Sequential Dependencies
A sequential dependency happens when one team finishes their work and hands it off to another team without needing much further coordination. Once the work is passed along, the receiving team can continue with minimal interaction with the original team.
In theory…
For example, a specialist-team might manage the database, while another team handles the user interface. As long as the database is stable and doesn’t need frequent updates, both teams can operate independently, which theoretically works well.
But in reality…
In practice, what often happens is that handoffs become frequent, or the work becomes too intertwined with the needs of the product. As a result, specialist teams can become bottlenecks, slowing down progress.
Reciprocal Dependencies
Reciprocal dependencies are more complex because teams need to collaborate continuously throughout the development process. In this scenario, product-teams—cross-functional teams with all the skills needed to deliver a complete product feature—tend to be more effective.
Balancing Product Teams and Specialist Teams in Your Agile Framework
When designing your own Agile framework, there’s no one-size-fits-all solution. The key is to find the right balance based on how work flows through your system, particularly focusing on the type and frequency of dependencies. Both product teams and specialist teams serve different purposes, but your framework should prioritize eliminating the most common dependencies first.
- Product teams: These are ideal for handling reciprocal, high-frequency dependencies, where teams need to collaborate continuously to deliver a complete product feature. By merging skills into product teams and giving them ownership of entire features, you minimize external dependencies and allow them to work autonomously. This helps them move faster and avoid getting blocked by other teams. The more frequent the reciprocal dependencies are, the more you should merge teams into product teams to handle these dependencies internally.
- Specialist teams: These teams are better suited for sequential, low-frequency dependencies, where one team completes their work and hands it off to another team with little need for ongoing coordination. Specialist teams focus on stable, specialized components, like operating systems or transaction processing services, where expertise is critical but changes are infrequent. They provide deep technical knowledge but may slow down overall agility if involved in frequent handoffs.
Designing to Eliminate the Most Common Dependencies
To optimize your framework, the focus should be on eliminating what you have most of—start by merging teams into product teams for the highest frequency reciprocal dependencies. This reduces coordination costs and speeds up delivery by allowing product teams to manage complex, interrelated work without external blockers.

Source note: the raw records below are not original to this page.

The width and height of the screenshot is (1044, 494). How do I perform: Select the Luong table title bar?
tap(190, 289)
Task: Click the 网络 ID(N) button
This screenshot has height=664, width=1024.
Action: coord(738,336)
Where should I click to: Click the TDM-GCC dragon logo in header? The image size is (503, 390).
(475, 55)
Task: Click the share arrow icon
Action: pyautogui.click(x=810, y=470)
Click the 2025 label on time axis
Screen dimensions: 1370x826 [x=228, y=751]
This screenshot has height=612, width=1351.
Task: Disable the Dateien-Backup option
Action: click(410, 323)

Once the high-frequency reciprocal dependencies are addressed, you can leave the low-frequency, stable work with specialist teams that don’t require constant coordination with other teams.
Summary
In designing your Agile framework:
- Prioritize product teams for reciprocal, high-frequency dependencies, merging teams to minimize external coordination and boost autonomy.
- Use specialist teams for sequential, low-frequency dependencies, where deep expertise is needed but changes are rare.
- Focus on eliminating the most common dependencies first to improve efficiency and reduce bottlenecks.
By structuring teams based on the nature and frequency of dependencies, you can create a framework that is flexible, efficient, and tailored to your organization’s unique needs.